**Given instruction:**
Please quote the rows below word for word, from the line that contains "You are a computer-use" through the final row, and leave the pictures out.
--------
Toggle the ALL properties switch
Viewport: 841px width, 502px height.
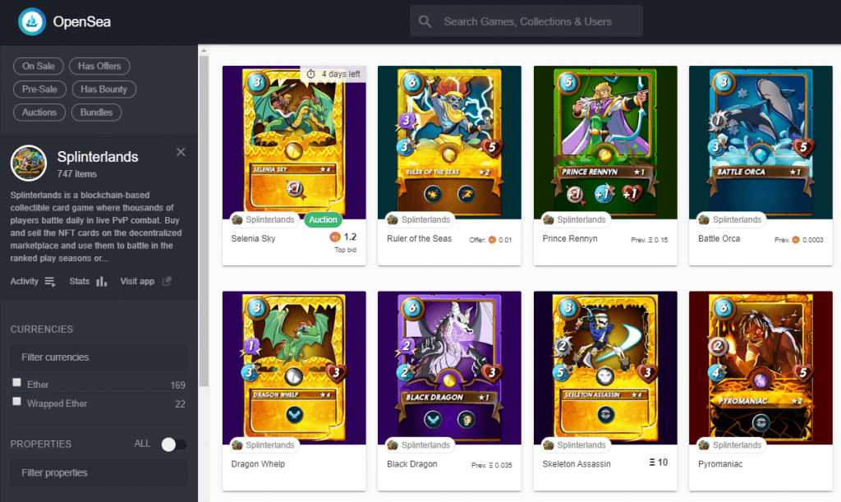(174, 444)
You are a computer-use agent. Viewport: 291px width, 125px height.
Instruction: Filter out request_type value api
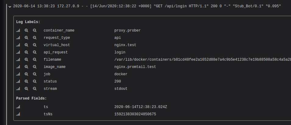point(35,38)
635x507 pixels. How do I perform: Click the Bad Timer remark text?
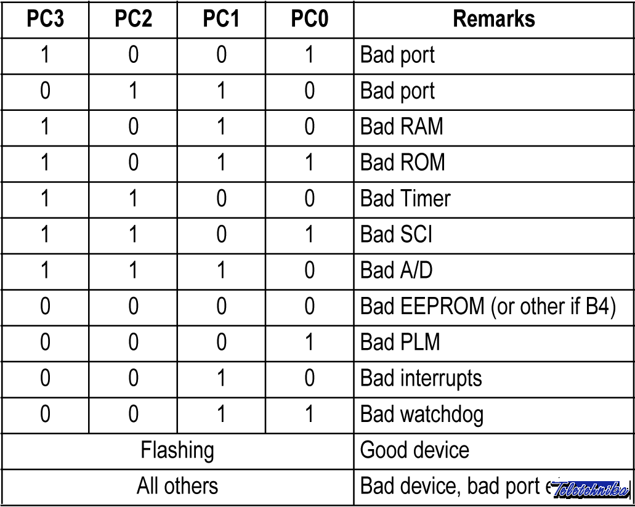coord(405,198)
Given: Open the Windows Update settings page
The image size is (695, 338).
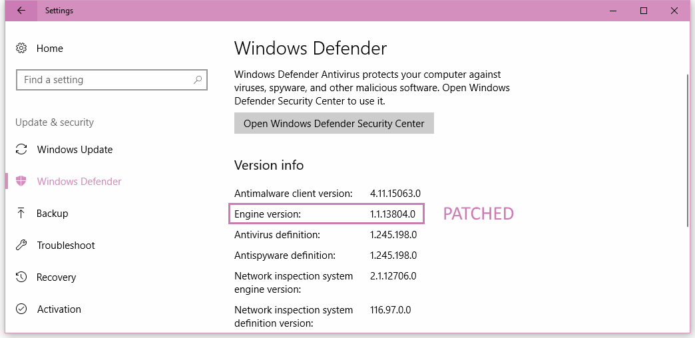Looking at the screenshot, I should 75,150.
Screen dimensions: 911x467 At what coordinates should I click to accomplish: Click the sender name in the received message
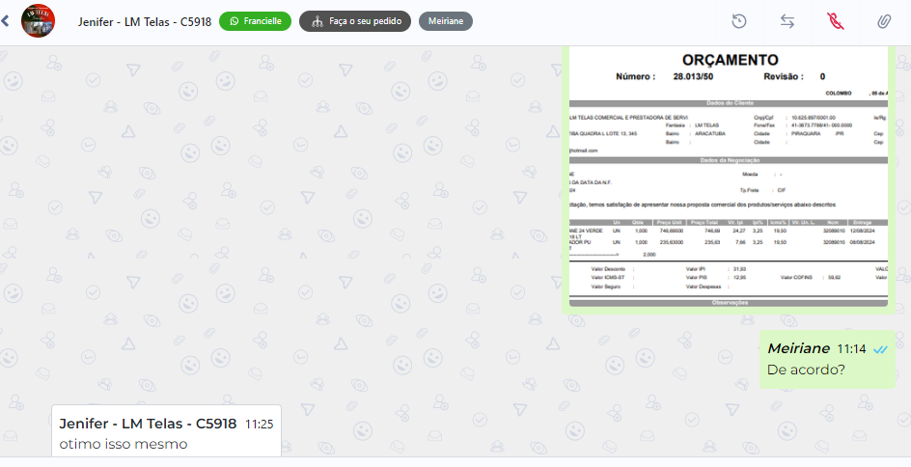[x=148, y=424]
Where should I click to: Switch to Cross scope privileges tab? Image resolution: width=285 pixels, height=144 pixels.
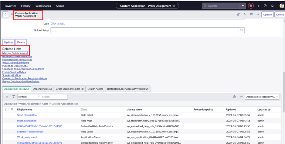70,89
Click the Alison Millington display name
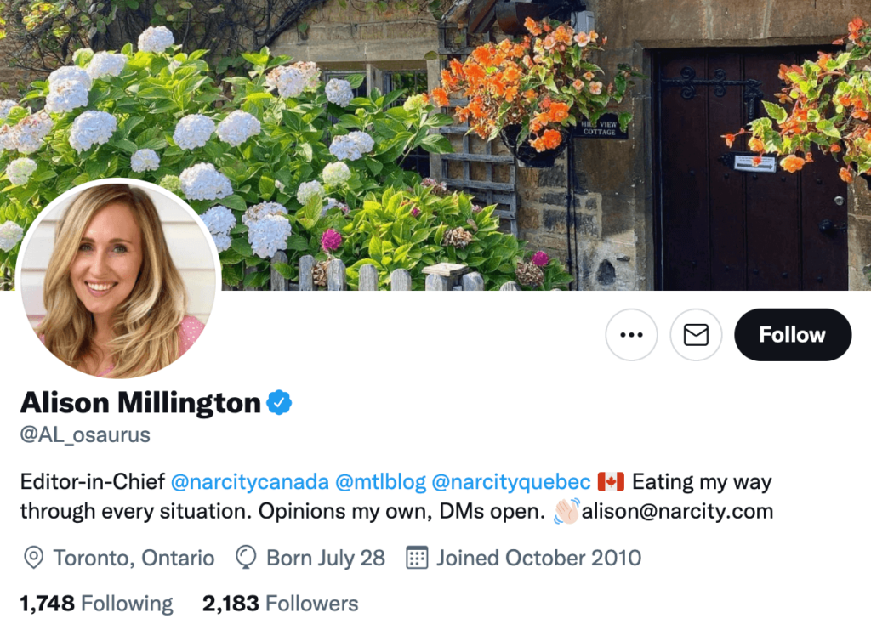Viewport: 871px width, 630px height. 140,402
--------
**Output of the exercise:**
You are a computer-use agent. Viewport: 291px width, 125px height.
Instruction: Filter out request_type value api
point(35,38)
635x507 pixels. How do I perform: Click the Bad Timer remark text?
coord(405,198)
Given: Open the Windows Update settings page
The image size is (695, 338).
Looking at the screenshot, I should 75,150.
Screen dimensions: 911x467 At what coordinates should I click to accomplish: Click the sender name in the received message
[x=148, y=424]
Where should I click to: Switch to Cross scope privileges tab? Image resolution: width=285 pixels, height=144 pixels.
70,89
Click the Alison Millington display name
Viewport: 871px width, 630px height. 140,402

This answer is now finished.